• Supplied data
-- Begin --

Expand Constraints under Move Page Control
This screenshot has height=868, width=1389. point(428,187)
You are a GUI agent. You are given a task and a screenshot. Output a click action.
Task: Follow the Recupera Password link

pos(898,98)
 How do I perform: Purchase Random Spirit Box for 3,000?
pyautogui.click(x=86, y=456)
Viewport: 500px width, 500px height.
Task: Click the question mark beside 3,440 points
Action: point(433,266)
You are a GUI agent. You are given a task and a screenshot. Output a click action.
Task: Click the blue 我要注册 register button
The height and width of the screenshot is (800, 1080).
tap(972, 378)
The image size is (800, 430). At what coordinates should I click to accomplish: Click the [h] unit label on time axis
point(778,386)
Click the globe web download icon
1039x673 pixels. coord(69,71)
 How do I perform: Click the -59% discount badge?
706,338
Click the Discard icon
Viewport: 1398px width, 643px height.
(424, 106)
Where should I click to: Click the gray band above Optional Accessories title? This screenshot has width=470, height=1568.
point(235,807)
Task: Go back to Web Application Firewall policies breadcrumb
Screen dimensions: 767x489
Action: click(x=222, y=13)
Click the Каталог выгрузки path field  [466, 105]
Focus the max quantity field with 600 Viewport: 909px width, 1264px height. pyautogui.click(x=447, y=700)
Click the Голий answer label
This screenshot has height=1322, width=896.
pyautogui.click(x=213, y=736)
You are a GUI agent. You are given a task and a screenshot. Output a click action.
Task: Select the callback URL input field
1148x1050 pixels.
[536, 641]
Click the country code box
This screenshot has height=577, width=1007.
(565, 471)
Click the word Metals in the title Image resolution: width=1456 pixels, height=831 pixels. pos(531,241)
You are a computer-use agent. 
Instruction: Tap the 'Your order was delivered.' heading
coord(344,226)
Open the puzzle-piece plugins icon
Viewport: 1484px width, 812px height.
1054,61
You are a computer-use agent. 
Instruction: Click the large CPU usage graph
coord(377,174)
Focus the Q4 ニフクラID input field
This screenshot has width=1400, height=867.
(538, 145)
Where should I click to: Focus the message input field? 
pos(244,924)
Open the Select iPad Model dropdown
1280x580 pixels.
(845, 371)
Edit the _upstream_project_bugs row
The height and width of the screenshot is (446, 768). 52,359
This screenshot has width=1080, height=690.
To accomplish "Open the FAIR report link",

-- End --

• Problem statement
Can you repeat all of these lines, switching "Discard" to "Archive" and leaving everything else unchanged?

• Final result
Expand Constraints under Move Page Control
This screenshot has height=868, width=1389. point(428,187)
You are a GUI agent. You are given a task and a screenshot. Output a click action.
Task: Follow the Recupera Password link

pos(898,98)
 How do I perform: Purchase Random Spirit Box for 3,000?
pyautogui.click(x=86, y=456)
Viewport: 500px width, 500px height.
Task: Click the question mark beside 3,440 points
Action: point(433,266)
You are a GUI agent. You are given a task and a screenshot. Output a click action.
Task: Click the blue 我要注册 register button
The height and width of the screenshot is (800, 1080).
tap(972, 378)
The image size is (800, 430). At what coordinates should I click to accomplish: Click the [h] unit label on time axis
point(778,386)
Click the globe web download icon
1039x673 pixels. coord(69,71)
 How do I perform: Click the -59% discount badge?
706,338
Click the Archive icon
Viewport: 1398px width, 643px height.
(424, 106)
Where should I click to: Click the gray band above Optional Accessories title? This screenshot has width=470, height=1568.
point(235,807)
Task: Go back to Web Application Firewall policies breadcrumb
Screen dimensions: 767x489
Action: click(x=222, y=13)
Click the Каталог выгрузки path field  [466, 105]
Focus the max quantity field with 600 Viewport: 909px width, 1264px height. pyautogui.click(x=447, y=700)
Click the Голий answer label
This screenshot has height=1322, width=896.
pyautogui.click(x=213, y=736)
You are a GUI agent. You are given a task and a screenshot. Output a click action.
Task: Select the callback URL input field
1148x1050 pixels.
[536, 641]
Click the country code box
This screenshot has height=577, width=1007.
(565, 471)
Click the word Metals in the title Image resolution: width=1456 pixels, height=831 pixels. pos(531,241)
You are a computer-use agent. 
Instruction: Tap the 'Your order was delivered.' heading
coord(344,226)
Open the puzzle-piece plugins icon
Viewport: 1484px width, 812px height.
1054,61
You are a computer-use agent. 
Instruction: Click the large CPU usage graph
coord(377,174)
Focus the Q4 ニフクラID input field
This screenshot has width=1400, height=867.
(538, 145)
Where should I click to: Focus the message input field? 
pos(244,924)
Open the Select iPad Model dropdown
1280x580 pixels.
(845, 371)
Edit the _upstream_project_bugs row
The height and width of the screenshot is (446, 768). 52,359
This screenshot has width=1080, height=690.
To accomplish "Open the FAIR report link",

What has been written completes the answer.